Sulla base di tale meccanismo di accertamento viene dunque riscontrato un nesso di causalità fra la condotta di De Bernardinis ed il decesso di tredici delle vittime del sisma (pp. 278 ss.). In relazione alle altre vittime, invece, il legame eziologico viene ritenuto insussistente (pp. 320 ss.).
8. La pena inflitta all'unico imputato condannato è rideterminata dalla Corte d'Appello in due anni di reclusione con il beneficio della sospensione condizionale; pena «cui si perviene dalla pena base di anni uno e mesi sei di reclusione, ridotta per effetto delle già concesse circostanze attenuanti generiche ad anni uno di reclusione ed aumentata ad anni due di reclusione ai sensi del 4° comma dell'art. 589 c.p.» (p. 383).

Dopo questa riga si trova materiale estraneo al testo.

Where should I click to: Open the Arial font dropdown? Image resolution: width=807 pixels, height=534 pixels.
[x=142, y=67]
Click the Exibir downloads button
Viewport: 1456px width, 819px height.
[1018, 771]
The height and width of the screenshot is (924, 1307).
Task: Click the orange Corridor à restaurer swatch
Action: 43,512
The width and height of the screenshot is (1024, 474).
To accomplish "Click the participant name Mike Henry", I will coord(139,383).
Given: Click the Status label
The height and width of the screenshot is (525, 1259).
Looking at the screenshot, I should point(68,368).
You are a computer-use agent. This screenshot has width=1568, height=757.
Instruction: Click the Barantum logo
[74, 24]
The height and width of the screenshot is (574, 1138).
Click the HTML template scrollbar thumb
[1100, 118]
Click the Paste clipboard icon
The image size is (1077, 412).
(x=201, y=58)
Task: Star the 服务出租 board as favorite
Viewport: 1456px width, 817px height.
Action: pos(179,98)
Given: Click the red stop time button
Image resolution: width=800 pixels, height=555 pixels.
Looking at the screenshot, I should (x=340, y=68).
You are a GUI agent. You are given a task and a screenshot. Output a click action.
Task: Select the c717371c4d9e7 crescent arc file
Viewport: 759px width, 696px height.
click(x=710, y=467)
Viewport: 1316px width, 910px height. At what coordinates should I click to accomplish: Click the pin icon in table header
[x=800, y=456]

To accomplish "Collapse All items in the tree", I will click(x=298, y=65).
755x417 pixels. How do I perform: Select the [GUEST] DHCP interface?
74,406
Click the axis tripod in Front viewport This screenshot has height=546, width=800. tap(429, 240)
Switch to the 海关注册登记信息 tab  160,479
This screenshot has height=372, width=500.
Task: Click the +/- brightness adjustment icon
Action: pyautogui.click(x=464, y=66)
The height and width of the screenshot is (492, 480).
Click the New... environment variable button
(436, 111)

Con riferimento alla pena base i giudici precisano che, dal momento che il combinato disposto dei commi 1° e 4° dell'art. 589 c.p. delinea un ipotesi di concorso formale di resti unificati quoad poenam, la determinazione va compiuta - diversamente da quanto effettuato dal Tribunale - in relazione a un solo evento, e non a tutti gli eventi per i quali è stata riconosciuta la sussistenza del nesso di causalità.
Quanto alla riduzione della pena, essa trova giustificazione, nonostante l'enorme gravità del danno cagionato:
a) nel grado della colpa, qualificato come sicuramente lieve;
b) nell'insussistenza della capacità a delinquere dell'imputato;
c) nell'esistenza di concause (seppur non sufficienti a determinare l'evento) rappresentate dalla vulnerabilità degli edifici dovuta al fatto illecito altrui e dalla scossa tellurica distruttiva.